# DIRECTIONS
The entries are to be reproduced word for word, with all images left out.

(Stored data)
================================
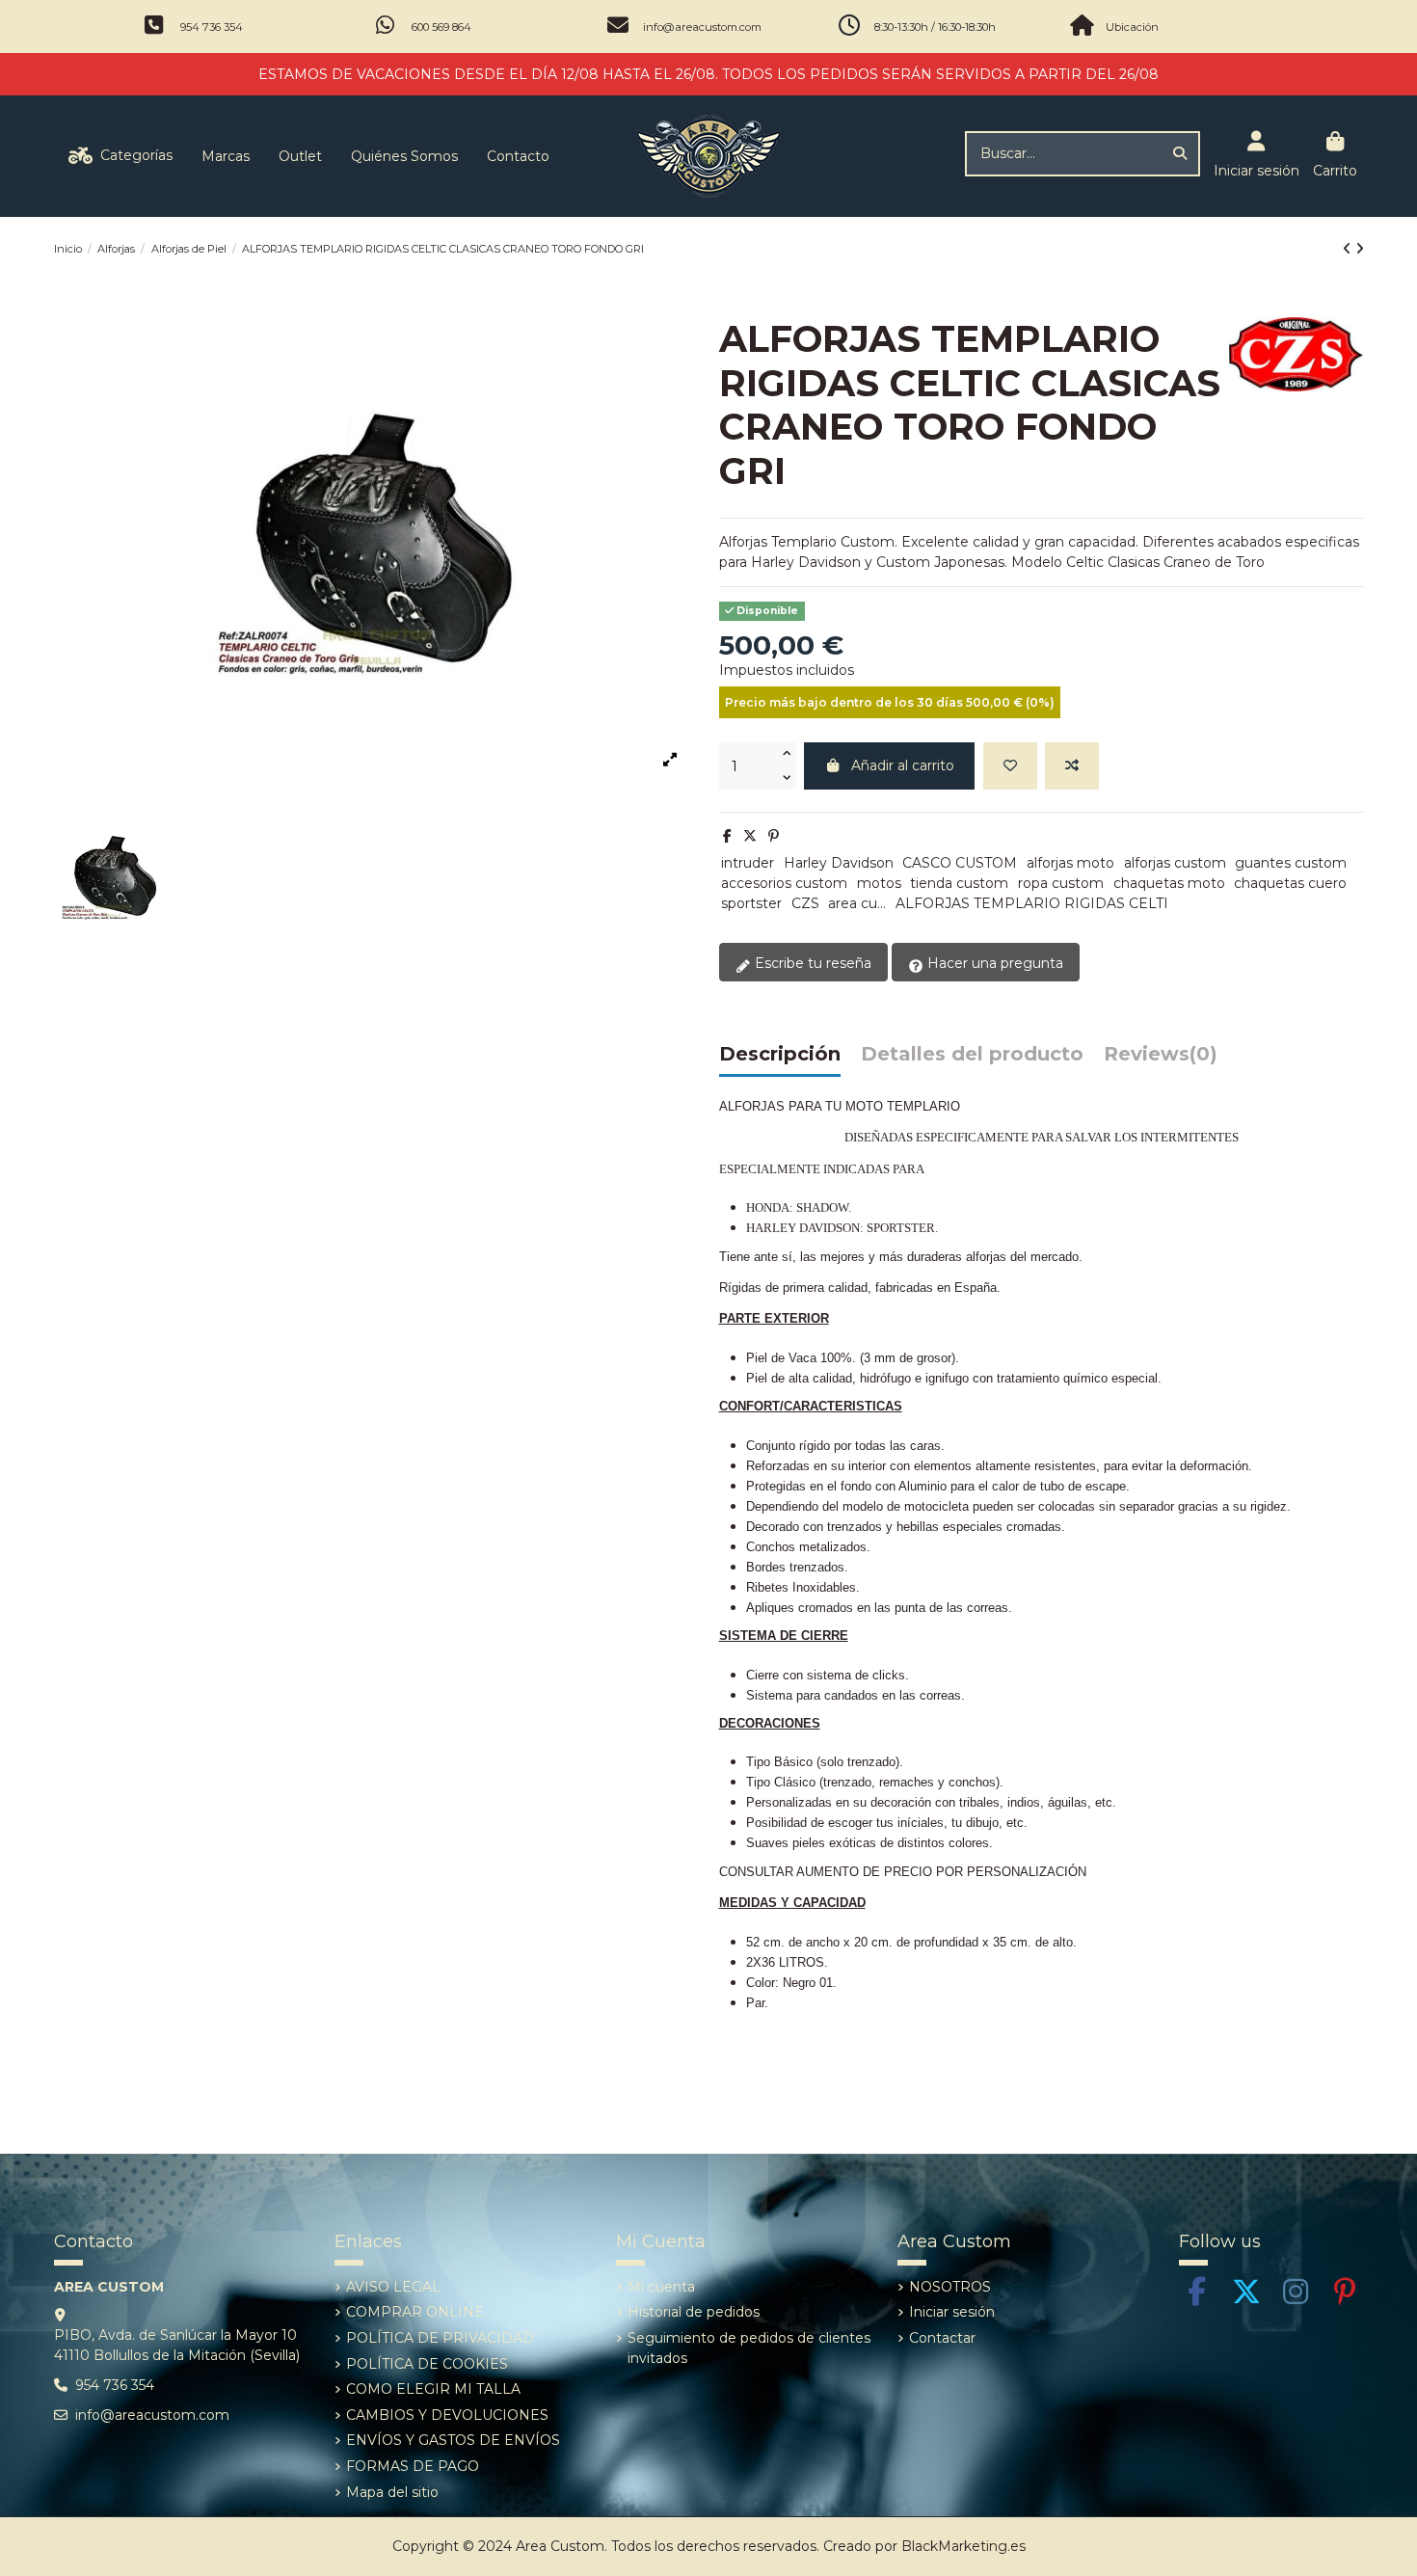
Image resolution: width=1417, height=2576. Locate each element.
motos (879, 883)
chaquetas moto (1169, 883)
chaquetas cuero (1290, 883)
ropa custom (1061, 883)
================================
# RESPONSE BELOW
Image resolution: width=1417, height=2576. Locate each element.
motos (879, 883)
chaquetas moto (1169, 883)
chaquetas cuero (1290, 883)
ropa custom (1061, 883)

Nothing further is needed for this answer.